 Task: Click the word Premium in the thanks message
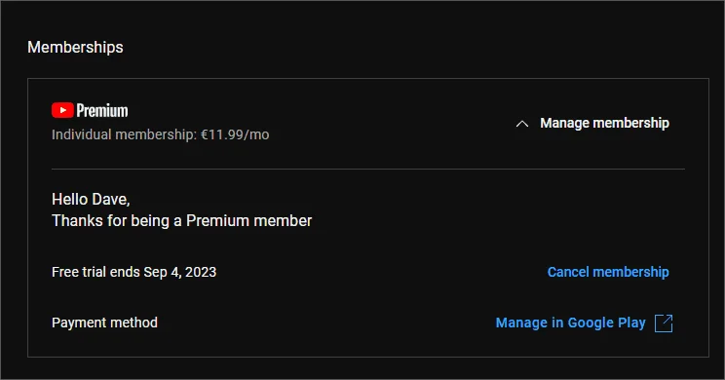[x=217, y=221]
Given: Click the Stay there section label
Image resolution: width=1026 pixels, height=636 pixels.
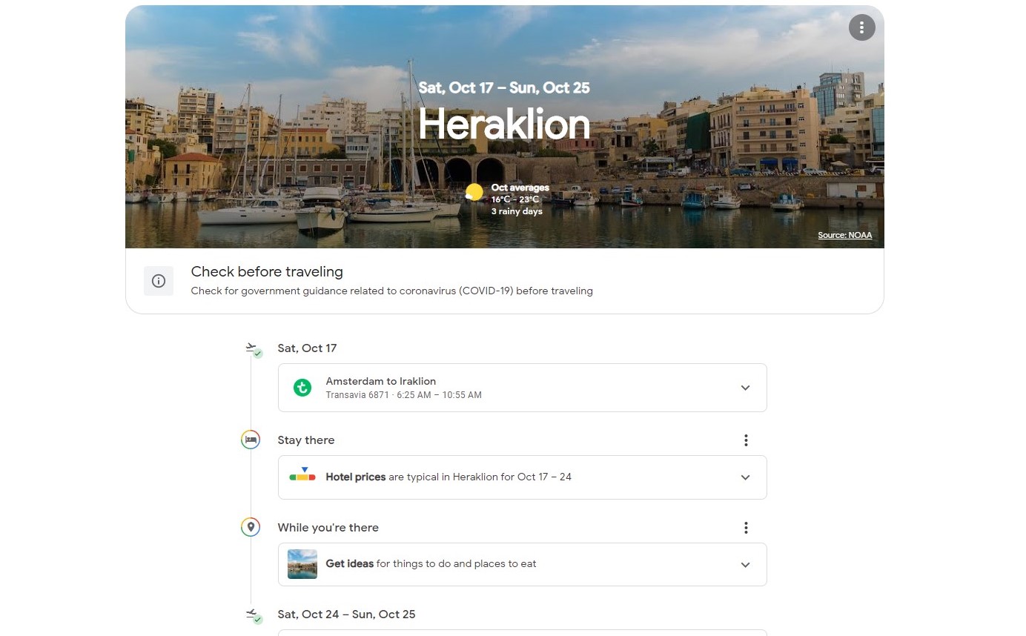Looking at the screenshot, I should [x=306, y=440].
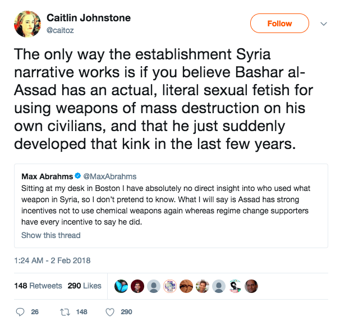This screenshot has height=326, width=340.
Task: View the 290 Likes list
Action: 84,286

→ Exercise description
Exact output of each line above is wanted, without the pictures.

→ Problem solution
 Task: Click the word Premium in the thanks message
[x=217, y=221]
Given: Click the Stay there section label
Image resolution: width=1026 pixels, height=636 pixels.
Looking at the screenshot, I should [x=306, y=440].
This screenshot has height=326, width=340.
Task: View the 290 Likes list
Action: 84,286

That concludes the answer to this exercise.